> Required action 1
Translate the sentence "Collaboration takes a lot of energy and patience." from the lumber industry interview into Spanish.
> Required action 2
From the lumber industry interview, write out the stretch from "Atkison: Probably about" through "work for us.".

> Quoted passage
Atkison: Probably about 800 in our mills and another 500 independent contractors.
Bennett: So that’s about 1,300 families or about 5,000 moms and dads and youngsters that are also part of that social license you mentioned. The trees we harvest, process and replant put good food on a lot of tables and roofs over the heads of a lot of really talented people who work for us.
Evergreen: IFG is now one of the largest lumber manufacturers in North America. What limiting factors control your ability to grow larger?
Atkison: We are only limited by our raw material supply. But our goal is to be good, not big. Not just good in the wood processing side, but good for our customers, our communities and our employees. There is still a lot more we can do with just the five mills we have. We spend millions of dollars annually on technologies designed to improve product quality and manufacturing efficiency. This is a brutally competitive business. If you fall behind, you’ll never catch up.
Bennett: My father started out making wooden fruit boxes in our basement in Clarkston, Washington during the Second World War. He would not recognize the wood processing industry we have today. That’s how far we’ve come over the last 60-some years. And he’d be really dismayed to see the deplorable condition of our national forests. I am too.
Evergreen: Would IFG participate in another forest collaboration or is two enough?
Atkison: We’d be interested in helping get something started in western Montana, but it takes more than what we bring to the table. You have to have a diverse group of volunteer participants who are willing to invest their time and effort in finding new pathways to resolving old conflicts. We’re blessed to have two very good groups in our timbershed, but we need to find new blood. Collaboration takes a lot of energy and patience. I worry about the aging of our groups.
Evergreen: How so?

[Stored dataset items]
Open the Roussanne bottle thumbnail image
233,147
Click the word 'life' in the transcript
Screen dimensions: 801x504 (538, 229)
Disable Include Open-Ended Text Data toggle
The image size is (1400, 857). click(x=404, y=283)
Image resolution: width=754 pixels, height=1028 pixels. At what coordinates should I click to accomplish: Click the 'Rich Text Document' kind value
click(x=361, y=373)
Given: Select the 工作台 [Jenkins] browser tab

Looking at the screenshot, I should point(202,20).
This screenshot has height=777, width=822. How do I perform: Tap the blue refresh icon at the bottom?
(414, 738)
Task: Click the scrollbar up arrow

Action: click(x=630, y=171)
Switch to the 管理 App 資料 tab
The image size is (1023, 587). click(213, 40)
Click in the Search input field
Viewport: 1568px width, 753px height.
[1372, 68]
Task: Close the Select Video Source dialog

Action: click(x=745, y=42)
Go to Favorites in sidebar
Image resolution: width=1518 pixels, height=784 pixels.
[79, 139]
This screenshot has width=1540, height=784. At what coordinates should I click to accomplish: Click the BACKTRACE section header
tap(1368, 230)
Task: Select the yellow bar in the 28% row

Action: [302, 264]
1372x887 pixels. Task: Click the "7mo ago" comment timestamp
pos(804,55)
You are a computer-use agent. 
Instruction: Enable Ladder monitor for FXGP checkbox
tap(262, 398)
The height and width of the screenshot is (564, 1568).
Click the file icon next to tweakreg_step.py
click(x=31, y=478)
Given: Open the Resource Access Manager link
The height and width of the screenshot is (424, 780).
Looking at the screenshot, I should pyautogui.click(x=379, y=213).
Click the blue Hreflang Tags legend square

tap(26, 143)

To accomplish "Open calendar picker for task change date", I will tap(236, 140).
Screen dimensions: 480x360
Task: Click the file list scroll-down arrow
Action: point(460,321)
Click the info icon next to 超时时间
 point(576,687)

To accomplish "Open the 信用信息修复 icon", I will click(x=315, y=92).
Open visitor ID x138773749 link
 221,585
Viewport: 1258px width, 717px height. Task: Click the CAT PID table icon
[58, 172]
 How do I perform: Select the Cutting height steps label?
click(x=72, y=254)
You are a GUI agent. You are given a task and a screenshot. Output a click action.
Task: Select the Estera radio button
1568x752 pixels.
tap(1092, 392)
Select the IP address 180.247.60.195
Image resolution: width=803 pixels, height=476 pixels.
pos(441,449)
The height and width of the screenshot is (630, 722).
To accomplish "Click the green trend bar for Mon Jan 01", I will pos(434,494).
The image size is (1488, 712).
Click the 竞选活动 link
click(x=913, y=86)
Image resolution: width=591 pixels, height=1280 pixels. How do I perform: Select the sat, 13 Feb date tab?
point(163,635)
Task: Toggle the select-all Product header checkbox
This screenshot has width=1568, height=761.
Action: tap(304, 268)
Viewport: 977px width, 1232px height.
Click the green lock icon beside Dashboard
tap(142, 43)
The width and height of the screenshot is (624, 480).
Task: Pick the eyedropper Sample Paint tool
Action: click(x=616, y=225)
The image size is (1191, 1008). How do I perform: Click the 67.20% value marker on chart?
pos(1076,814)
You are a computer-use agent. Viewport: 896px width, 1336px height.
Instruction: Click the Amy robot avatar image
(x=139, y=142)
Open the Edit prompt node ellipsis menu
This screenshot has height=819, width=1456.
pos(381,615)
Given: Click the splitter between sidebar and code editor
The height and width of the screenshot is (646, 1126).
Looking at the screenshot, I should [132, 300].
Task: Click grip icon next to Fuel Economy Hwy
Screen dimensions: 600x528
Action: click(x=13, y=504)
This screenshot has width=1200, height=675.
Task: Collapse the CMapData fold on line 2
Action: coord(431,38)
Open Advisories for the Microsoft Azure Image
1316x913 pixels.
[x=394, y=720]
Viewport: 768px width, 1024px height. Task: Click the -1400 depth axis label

> Result 1
La colaboración requiere mucha energía y paciencia.

> Result 2
Atkison: Probably about 800 in our mills and another 500 independent contractors.
Bennett: So that’s about 1,300 families or about 5,000 moms and dads and youngsters that are also part of that social license you mentioned. The trees we harvest, process and replant put good food on a lot of tables and roofs over the heads of a lot of really talented people who work for us.